In the debate following Andrew Morton [interview] posting his plans for 2.6.13 [story], the existence of a plugin layer in Reiser4 was discussed. Jeff Garzik put it blunty, "the plugin stuff is crap. This is not a filesystem but a filesystem new layer. IMO considered in that light, it duplicates functionality elsewhere." Andrew Morton went on to explain, "I think the concern here is that this is implemented at the wrong level. In Linux, a filesystem is some dumb thing which implements address_space_operations, filesystem_operations, etc."
Hans Reiser noted, "please remember that this is per file, per item, per node, per attribute, per disk format, per bitmap, per super block, etc., abstracting, not per filesystem abstracting." He explained a couple advantages to plugins being that it makes it much easier for developers to change the disk format, and allows for easy code reuse. He added, "the use of plugins forced all the programmers to think about reusability at every layer of design. V3 of reiserfs is way too hard to work on and modify. If you ask one of the team to code something for V3 instead of V4, they quietly groan at the thought. It is just so much easier to do in V4."

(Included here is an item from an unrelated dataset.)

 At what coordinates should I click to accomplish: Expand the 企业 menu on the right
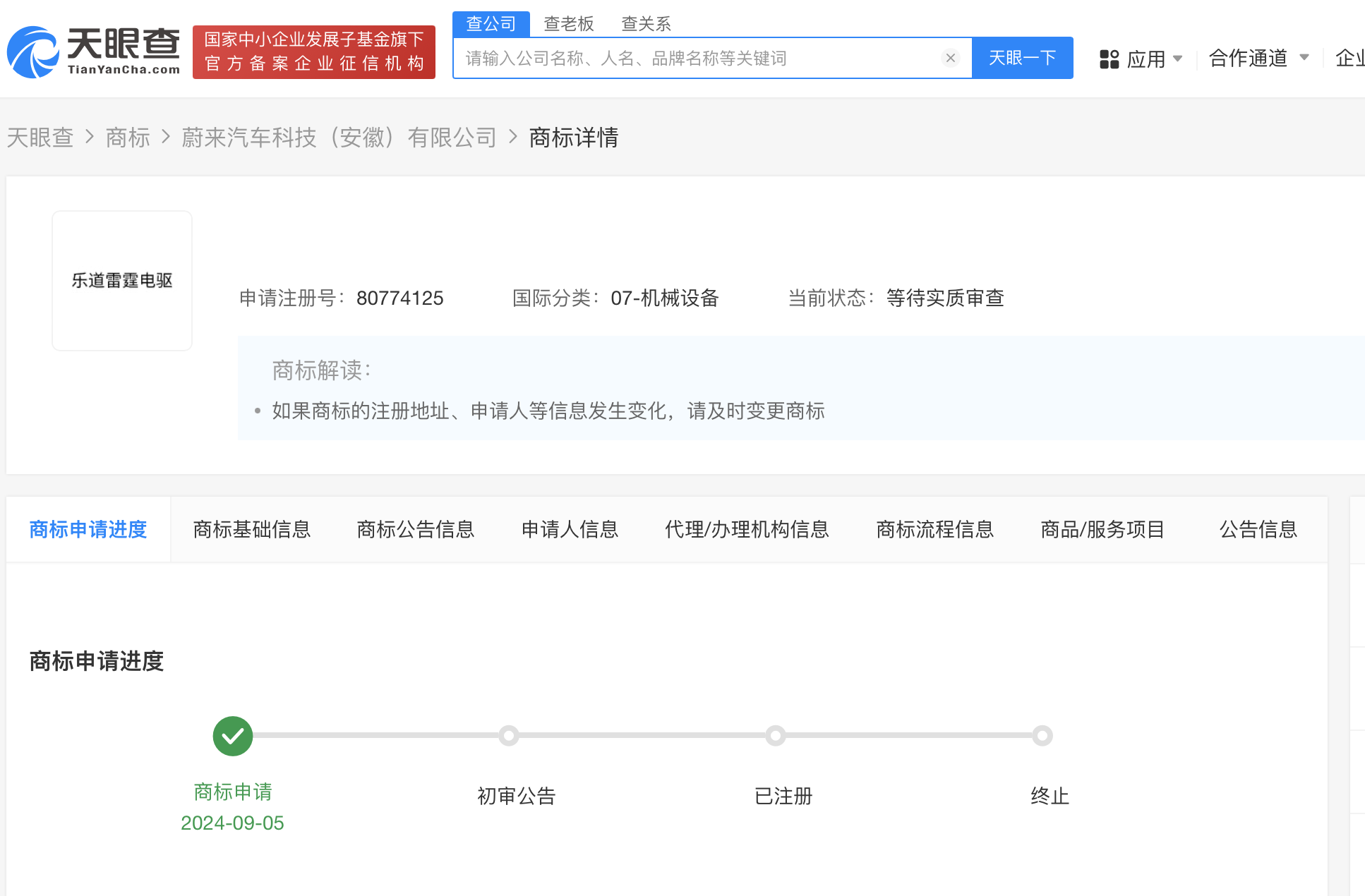(1349, 58)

Andrew Morton replied, "advanced features such as those which you describe are implemented on top of the filesystem, not within it. reiser4 turns it all upside down. Now, some of the features which you envision are not amenable to above-the-fs implementations. But some will be, and that's where we should implement those." The lengthy discussion continued, an interesting read for Reiser4 supporters and detractors alike.
A recent lkml thread explored an interesting tangent when Jeff Garzik asked about what was to follow the 2.5 development kernel, "is it definitely to be named 2.6? Maybe it's just my impression from development speed, but it felt more like a 3.0 to me :)". Linux creator Linus Torvalds first suggested that there was no reason to skip from 2.5 to 3.0, qualifying it with, "But hey, it's just a number. I don't feel that strongly either way."

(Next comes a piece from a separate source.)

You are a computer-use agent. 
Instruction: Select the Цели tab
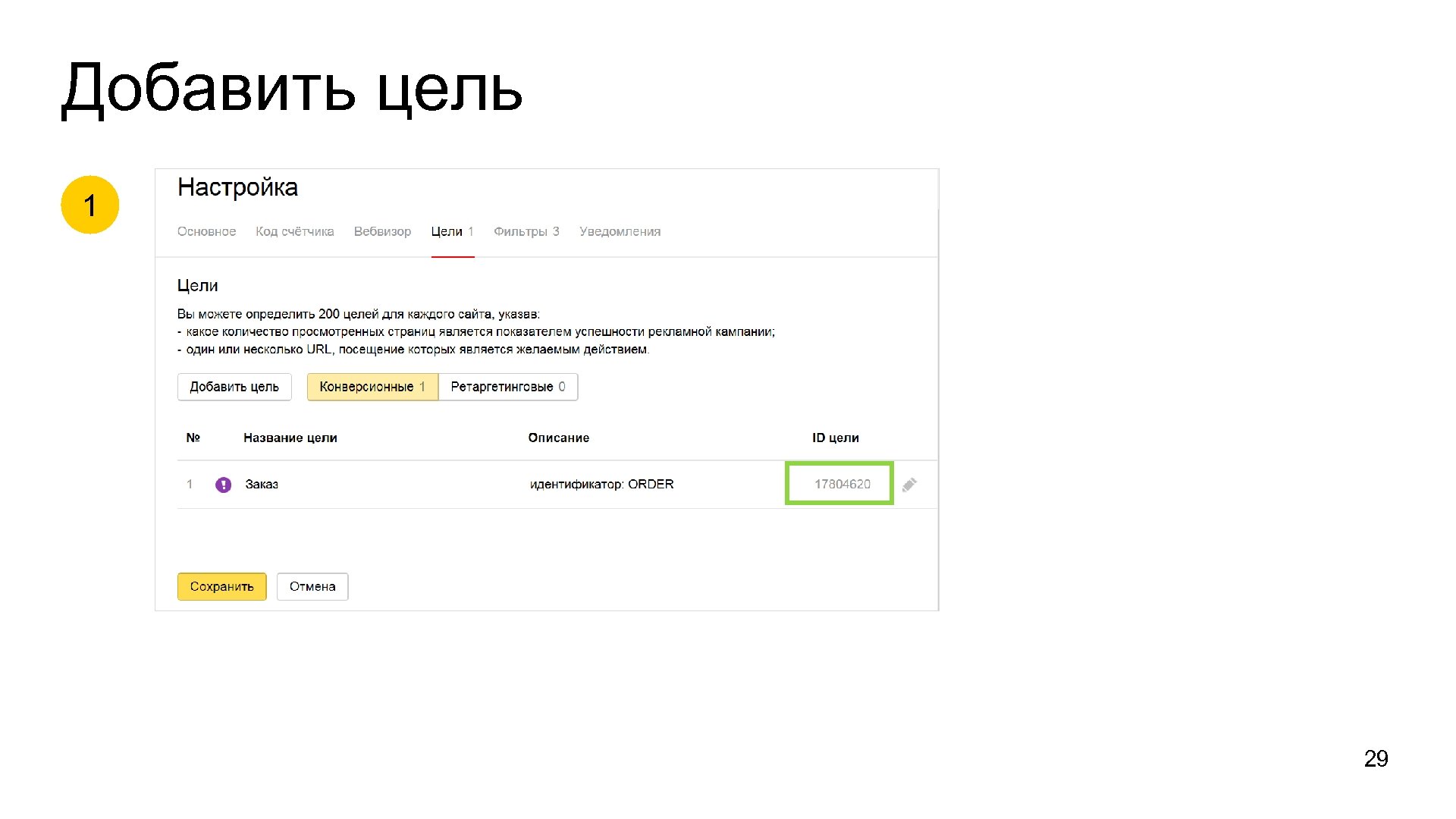(452, 231)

Ingo Molnar reflected on the significant improvements we've seen to the VM and the IO subsystem, going so far as to say, "I think due to these improvements if we dont call the next kernel 3.0 then probably no Linux kernel in the future will deserve a major number. In 2-4 years we'll only jump to 3.0 because there's no better number available after 2.8."
Linus agreed that if the VM is as good as it seems to be, indeed the upcoming release deserves to be called 3.0. But he also pointed out that there are many silent users who tend not to speak up until there is an official release. He asks, "people who are having VM trouble with the current 2.5.x series, please _complain_, and tell what your workload is. Don't sit silent and make us think we're good to go.. And if Ingo is right, I'll do the 3.0.x thing."